- What the task requires:
Count the lines in the entries below that include the word "agent". Give nothing but the number.

Stored items
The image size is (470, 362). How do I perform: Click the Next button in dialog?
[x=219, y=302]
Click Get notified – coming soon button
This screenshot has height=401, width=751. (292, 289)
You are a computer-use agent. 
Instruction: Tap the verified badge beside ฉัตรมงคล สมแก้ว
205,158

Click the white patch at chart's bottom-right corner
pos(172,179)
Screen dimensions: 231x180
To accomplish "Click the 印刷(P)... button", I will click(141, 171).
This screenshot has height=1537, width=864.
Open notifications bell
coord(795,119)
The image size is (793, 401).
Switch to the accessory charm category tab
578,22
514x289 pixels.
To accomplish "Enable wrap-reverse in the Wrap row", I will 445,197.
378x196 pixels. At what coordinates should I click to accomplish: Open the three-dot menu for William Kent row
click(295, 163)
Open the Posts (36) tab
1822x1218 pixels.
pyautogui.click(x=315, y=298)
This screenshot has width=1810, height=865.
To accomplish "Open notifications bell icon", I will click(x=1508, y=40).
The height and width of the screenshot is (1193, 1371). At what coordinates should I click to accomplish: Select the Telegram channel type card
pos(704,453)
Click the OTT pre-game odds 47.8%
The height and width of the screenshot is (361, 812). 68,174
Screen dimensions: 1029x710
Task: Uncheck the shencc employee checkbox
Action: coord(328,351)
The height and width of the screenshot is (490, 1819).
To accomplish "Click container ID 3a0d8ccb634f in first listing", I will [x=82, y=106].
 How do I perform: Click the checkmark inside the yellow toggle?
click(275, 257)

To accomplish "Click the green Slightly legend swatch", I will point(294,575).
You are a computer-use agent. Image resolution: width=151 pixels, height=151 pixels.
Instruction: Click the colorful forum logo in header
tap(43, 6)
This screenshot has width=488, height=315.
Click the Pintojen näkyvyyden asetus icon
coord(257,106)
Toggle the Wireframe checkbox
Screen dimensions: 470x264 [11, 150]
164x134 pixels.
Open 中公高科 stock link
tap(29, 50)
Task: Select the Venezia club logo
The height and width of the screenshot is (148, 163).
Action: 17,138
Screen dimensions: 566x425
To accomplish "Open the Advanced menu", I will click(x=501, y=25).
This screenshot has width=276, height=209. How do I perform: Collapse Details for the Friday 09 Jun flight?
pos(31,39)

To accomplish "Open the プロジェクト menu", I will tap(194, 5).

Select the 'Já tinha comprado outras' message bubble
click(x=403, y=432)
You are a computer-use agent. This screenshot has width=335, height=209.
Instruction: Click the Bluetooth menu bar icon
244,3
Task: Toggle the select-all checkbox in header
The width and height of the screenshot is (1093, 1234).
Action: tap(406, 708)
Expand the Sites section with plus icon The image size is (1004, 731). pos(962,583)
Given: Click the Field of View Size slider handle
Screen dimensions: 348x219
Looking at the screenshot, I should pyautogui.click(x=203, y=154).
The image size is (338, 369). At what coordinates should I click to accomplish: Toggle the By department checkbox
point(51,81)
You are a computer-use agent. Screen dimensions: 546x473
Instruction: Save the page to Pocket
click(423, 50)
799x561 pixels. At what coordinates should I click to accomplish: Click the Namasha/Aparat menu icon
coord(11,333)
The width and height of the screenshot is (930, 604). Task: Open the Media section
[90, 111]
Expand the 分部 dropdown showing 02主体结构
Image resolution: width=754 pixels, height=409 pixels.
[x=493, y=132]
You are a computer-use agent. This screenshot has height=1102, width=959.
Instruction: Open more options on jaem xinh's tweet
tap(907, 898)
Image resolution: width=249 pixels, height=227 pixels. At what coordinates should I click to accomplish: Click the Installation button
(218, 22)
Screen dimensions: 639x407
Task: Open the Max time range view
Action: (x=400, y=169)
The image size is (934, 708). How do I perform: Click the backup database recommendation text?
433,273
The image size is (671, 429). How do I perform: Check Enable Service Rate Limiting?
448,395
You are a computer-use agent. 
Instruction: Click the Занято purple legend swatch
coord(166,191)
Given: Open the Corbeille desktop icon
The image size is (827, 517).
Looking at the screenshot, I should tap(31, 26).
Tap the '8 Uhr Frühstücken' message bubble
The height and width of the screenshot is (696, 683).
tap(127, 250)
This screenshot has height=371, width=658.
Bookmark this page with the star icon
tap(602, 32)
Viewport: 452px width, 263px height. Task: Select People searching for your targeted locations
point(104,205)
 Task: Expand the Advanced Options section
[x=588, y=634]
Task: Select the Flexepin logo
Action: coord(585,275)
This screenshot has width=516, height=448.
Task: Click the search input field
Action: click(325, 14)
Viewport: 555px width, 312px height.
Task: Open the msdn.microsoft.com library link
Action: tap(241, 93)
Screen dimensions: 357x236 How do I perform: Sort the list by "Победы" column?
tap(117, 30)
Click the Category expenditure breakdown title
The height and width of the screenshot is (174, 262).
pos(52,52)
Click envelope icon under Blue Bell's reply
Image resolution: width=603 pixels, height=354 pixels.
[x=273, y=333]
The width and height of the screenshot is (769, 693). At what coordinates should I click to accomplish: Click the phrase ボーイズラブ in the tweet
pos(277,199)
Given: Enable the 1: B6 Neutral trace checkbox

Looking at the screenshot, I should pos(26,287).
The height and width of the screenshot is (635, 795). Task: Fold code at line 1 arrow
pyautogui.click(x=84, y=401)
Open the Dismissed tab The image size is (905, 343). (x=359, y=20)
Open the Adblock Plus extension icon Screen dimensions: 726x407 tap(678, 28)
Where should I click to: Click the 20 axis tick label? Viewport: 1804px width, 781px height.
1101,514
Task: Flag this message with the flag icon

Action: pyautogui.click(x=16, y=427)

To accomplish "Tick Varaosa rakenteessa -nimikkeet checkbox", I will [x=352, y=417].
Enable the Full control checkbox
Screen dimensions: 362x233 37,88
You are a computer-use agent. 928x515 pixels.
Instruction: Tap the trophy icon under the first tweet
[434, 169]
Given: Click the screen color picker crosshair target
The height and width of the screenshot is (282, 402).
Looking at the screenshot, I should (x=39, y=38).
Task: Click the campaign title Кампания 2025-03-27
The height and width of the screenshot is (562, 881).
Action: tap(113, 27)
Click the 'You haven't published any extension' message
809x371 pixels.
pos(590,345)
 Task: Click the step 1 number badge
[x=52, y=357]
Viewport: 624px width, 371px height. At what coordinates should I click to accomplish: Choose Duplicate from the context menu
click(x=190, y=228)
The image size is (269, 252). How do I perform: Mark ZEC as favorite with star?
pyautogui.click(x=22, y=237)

- Exercise solution:
7